In the latter part of the nineteenth century the new industries of chemicals, electrical engineering and pharmaceuticals increasingly took the place that cotton and railways had occupied as the leading sectors in an earlier phase of industrialization. Increasingly too, it was the fast-growing economies of Germany and the US that blazed the path for the new technologies.
One of the new industries, electrical machinery under the influence of German know-how put down roots in Charlton in south-east London, creating one of the most important industrial sites in Europe.

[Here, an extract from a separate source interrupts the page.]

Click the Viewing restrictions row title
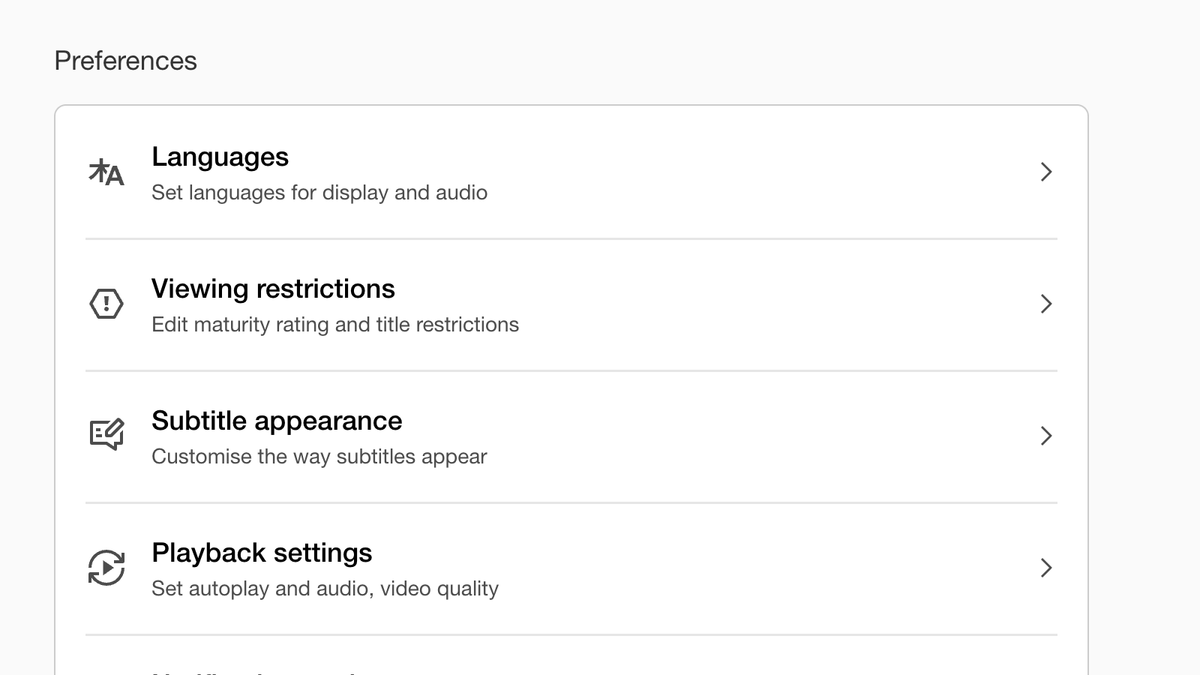click(x=272, y=288)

It was established by Carl Willelm Siemens, younger brother of Ernst Werner, the founder of Siemens Und Halske. The Siemens Brothers Telegraph Works opened in 1863 to make submarine cables. It made the first Atlantic cable, laid by the company’s own ship the CS Faraday, connecting Balliskelligs in Ireland with New Hampshire. Siemens also made and laid the first cable from Paris to New York.
The London site was large, covering six acres and employing 2,000 workers. Cables remained the main line of work until the 1880s, but the site had already diversified and production shifted to newer technologies.
The Siemens brothers were the first industrialists to make economically viable dynamos, exploiting the principles of electro-magnetism developed by Faraday, and the cables to go with them. Made in Charlton these generated the high-voltage electricity for the street lighting that was spreading over the country. The company also manufactured light bulbs and later telephones and batteries.
The derelict site is now owned by insurer Royal London which along with developer U+I and Galliard Homes wants to create another one of London’s many ‘pioneering new communities’.
The plan would maintain the more important of the site’s buildings, but as proposed include some twelve-storey buildings which look too high for the site.